Work item> Copy the following material word for word, keeping every line unchanged.

Available records>

Segment Open

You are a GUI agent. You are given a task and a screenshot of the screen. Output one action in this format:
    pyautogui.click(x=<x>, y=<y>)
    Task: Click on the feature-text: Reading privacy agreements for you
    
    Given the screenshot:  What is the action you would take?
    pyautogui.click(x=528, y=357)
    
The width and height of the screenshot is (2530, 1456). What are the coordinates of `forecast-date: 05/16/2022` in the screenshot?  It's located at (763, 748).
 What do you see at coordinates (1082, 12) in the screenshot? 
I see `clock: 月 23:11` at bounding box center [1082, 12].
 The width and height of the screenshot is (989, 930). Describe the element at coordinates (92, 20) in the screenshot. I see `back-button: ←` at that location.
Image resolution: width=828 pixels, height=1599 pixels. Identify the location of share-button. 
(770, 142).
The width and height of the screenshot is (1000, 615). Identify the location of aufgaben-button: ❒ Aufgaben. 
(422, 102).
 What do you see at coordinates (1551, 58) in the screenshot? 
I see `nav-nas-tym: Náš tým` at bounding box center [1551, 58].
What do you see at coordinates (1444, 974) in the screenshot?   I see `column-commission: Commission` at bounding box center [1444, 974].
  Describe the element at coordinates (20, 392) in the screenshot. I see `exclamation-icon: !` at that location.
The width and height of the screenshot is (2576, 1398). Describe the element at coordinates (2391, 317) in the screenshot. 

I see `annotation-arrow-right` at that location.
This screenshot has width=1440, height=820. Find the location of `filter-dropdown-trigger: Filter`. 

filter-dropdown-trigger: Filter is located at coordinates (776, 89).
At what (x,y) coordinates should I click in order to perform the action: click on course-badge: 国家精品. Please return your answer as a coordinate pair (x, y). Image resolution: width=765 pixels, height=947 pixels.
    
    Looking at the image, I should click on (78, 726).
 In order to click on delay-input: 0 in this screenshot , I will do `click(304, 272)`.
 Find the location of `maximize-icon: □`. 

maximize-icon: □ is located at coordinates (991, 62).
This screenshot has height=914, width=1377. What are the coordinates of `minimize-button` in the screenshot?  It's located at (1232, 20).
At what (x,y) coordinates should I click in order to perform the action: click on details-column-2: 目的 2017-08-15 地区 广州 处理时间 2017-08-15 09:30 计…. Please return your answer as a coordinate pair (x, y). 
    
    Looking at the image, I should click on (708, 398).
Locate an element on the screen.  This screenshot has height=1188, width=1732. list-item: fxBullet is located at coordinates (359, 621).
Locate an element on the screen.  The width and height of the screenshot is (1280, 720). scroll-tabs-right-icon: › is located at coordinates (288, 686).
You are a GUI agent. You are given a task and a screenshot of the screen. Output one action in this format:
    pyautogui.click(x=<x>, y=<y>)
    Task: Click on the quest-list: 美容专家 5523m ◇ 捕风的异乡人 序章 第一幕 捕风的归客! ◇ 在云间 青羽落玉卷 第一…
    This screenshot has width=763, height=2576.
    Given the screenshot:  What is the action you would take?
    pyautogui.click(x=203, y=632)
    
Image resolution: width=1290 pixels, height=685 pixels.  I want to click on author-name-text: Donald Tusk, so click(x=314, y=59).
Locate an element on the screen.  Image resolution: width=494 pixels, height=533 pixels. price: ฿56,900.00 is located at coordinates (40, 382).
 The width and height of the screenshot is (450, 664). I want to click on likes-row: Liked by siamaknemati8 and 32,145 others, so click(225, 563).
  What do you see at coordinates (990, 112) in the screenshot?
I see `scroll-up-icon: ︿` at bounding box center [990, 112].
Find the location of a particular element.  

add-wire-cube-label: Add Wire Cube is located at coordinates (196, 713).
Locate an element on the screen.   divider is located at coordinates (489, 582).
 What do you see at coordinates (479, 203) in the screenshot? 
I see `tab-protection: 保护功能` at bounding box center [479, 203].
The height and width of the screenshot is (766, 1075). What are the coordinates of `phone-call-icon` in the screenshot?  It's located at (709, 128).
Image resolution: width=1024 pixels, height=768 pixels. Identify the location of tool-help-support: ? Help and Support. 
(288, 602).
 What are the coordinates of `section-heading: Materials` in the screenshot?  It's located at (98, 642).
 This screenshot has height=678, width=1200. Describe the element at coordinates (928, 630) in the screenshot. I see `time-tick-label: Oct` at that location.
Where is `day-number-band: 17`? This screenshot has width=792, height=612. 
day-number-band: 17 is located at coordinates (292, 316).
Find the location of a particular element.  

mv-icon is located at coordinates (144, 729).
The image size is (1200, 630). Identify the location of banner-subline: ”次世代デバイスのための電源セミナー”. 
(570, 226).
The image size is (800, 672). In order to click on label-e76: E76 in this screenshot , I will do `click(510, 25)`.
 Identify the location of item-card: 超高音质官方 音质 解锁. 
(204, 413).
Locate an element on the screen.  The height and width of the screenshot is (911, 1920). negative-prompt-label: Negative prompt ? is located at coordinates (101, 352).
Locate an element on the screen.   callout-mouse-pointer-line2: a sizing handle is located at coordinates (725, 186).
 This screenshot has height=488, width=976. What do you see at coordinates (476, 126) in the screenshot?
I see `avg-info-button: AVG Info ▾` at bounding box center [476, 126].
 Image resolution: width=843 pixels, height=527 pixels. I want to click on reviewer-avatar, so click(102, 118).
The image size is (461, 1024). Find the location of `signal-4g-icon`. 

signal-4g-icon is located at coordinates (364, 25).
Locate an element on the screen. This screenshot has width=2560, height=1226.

Segment Closed

Solved problem>
You are a GUI agent. You are given a task and a screenshot of the screen. Output one action in this format:
    pyautogui.click(x=<x>, y=<y>)
    Task: Click on the feature-text: Reading privacy agreements for you
    
    Given the screenshot:  What is the action you would take?
    pyautogui.click(x=528, y=357)
    
The width and height of the screenshot is (2530, 1456). What are the coordinates of `forecast-date: 05/16/2022` in the screenshot?  It's located at (763, 748).
 What do you see at coordinates (1082, 12) in the screenshot? 
I see `clock: 月 23:11` at bounding box center [1082, 12].
 The width and height of the screenshot is (989, 930). Describe the element at coordinates (92, 20) in the screenshot. I see `back-button: ←` at that location.
Image resolution: width=828 pixels, height=1599 pixels. Identify the location of share-button. 
(770, 142).
The width and height of the screenshot is (1000, 615). Identify the location of aufgaben-button: ❒ Aufgaben. 
(422, 102).
 What do you see at coordinates (1551, 58) in the screenshot? 
I see `nav-nas-tym: Náš tým` at bounding box center [1551, 58].
What do you see at coordinates (1444, 974) in the screenshot?   I see `column-commission: Commission` at bounding box center [1444, 974].
  Describe the element at coordinates (20, 392) in the screenshot. I see `exclamation-icon: !` at that location.
The width and height of the screenshot is (2576, 1398). Describe the element at coordinates (2391, 317) in the screenshot. 

I see `annotation-arrow-right` at that location.
This screenshot has width=1440, height=820. Find the location of `filter-dropdown-trigger: Filter`. 

filter-dropdown-trigger: Filter is located at coordinates (776, 89).
At what (x,y) coordinates should I click in order to perform the action: click on course-badge: 国家精品. Please return your answer as a coordinate pair (x, y). Image resolution: width=765 pixels, height=947 pixels.
    
    Looking at the image, I should click on (78, 726).
 In order to click on delay-input: 0 in this screenshot , I will do `click(304, 272)`.
 Find the location of `maximize-icon: □`. 

maximize-icon: □ is located at coordinates (991, 62).
This screenshot has height=914, width=1377. What are the coordinates of `minimize-button` in the screenshot?  It's located at (1232, 20).
At what (x,y) coordinates should I click in order to perform the action: click on details-column-2: 目的 2017-08-15 地区 广州 处理时间 2017-08-15 09:30 计…. Please return your answer as a coordinate pair (x, y). 
    
    Looking at the image, I should click on (708, 398).
Locate an element on the screen.  This screenshot has height=1188, width=1732. list-item: fxBullet is located at coordinates (359, 621).
Locate an element on the screen.  The width and height of the screenshot is (1280, 720). scroll-tabs-right-icon: › is located at coordinates (288, 686).
You are a GUI agent. You are given a task and a screenshot of the screen. Output one action in this format:
    pyautogui.click(x=<x>, y=<y>)
    Task: Click on the quest-list: 美容专家 5523m ◇ 捕风的异乡人 序章 第一幕 捕风的归客! ◇ 在云间 青羽落玉卷 第一…
    This screenshot has width=763, height=2576.
    Given the screenshot:  What is the action you would take?
    pyautogui.click(x=203, y=632)
    
Image resolution: width=1290 pixels, height=685 pixels.  I want to click on author-name-text: Donald Tusk, so click(x=314, y=59).
Locate an element on the screen.  Image resolution: width=494 pixels, height=533 pixels. price: ฿56,900.00 is located at coordinates (40, 382).
 The width and height of the screenshot is (450, 664). I want to click on likes-row: Liked by siamaknemati8 and 32,145 others, so click(225, 563).
  What do you see at coordinates (990, 112) in the screenshot?
I see `scroll-up-icon: ︿` at bounding box center [990, 112].
Find the location of a particular element.  

add-wire-cube-label: Add Wire Cube is located at coordinates (196, 713).
Locate an element on the screen.   divider is located at coordinates (489, 582).
 What do you see at coordinates (479, 203) in the screenshot? 
I see `tab-protection: 保护功能` at bounding box center [479, 203].
The height and width of the screenshot is (766, 1075). What are the coordinates of `phone-call-icon` in the screenshot?  It's located at (709, 128).
Image resolution: width=1024 pixels, height=768 pixels. Identify the location of tool-help-support: ? Help and Support. 
(288, 602).
 What are the coordinates of `section-heading: Materials` in the screenshot?  It's located at (98, 642).
 This screenshot has height=678, width=1200. Describe the element at coordinates (928, 630) in the screenshot. I see `time-tick-label: Oct` at that location.
Where is `day-number-band: 17`? This screenshot has width=792, height=612. 
day-number-band: 17 is located at coordinates (292, 316).
Find the location of a particular element.  

mv-icon is located at coordinates (144, 729).
The image size is (1200, 630). Identify the location of banner-subline: ”次世代デバイスのための電源セミナー”. 
(570, 226).
The image size is (800, 672). In order to click on label-e76: E76 in this screenshot , I will do `click(510, 25)`.
 Identify the location of item-card: 超高音质官方 音质 解锁. 
(204, 413).
Locate an element on the screen.  The height and width of the screenshot is (911, 1920). negative-prompt-label: Negative prompt ? is located at coordinates (101, 352).
Locate an element on the screen.   callout-mouse-pointer-line2: a sizing handle is located at coordinates (725, 186).
 This screenshot has height=488, width=976. What do you see at coordinates (476, 126) in the screenshot?
I see `avg-info-button: AVG Info ▾` at bounding box center [476, 126].
 Image resolution: width=843 pixels, height=527 pixels. I want to click on reviewer-avatar, so click(102, 118).
The image size is (461, 1024). Find the location of `signal-4g-icon`. 

signal-4g-icon is located at coordinates (364, 25).
Locate an element on the screen. This screenshot has width=2560, height=1226.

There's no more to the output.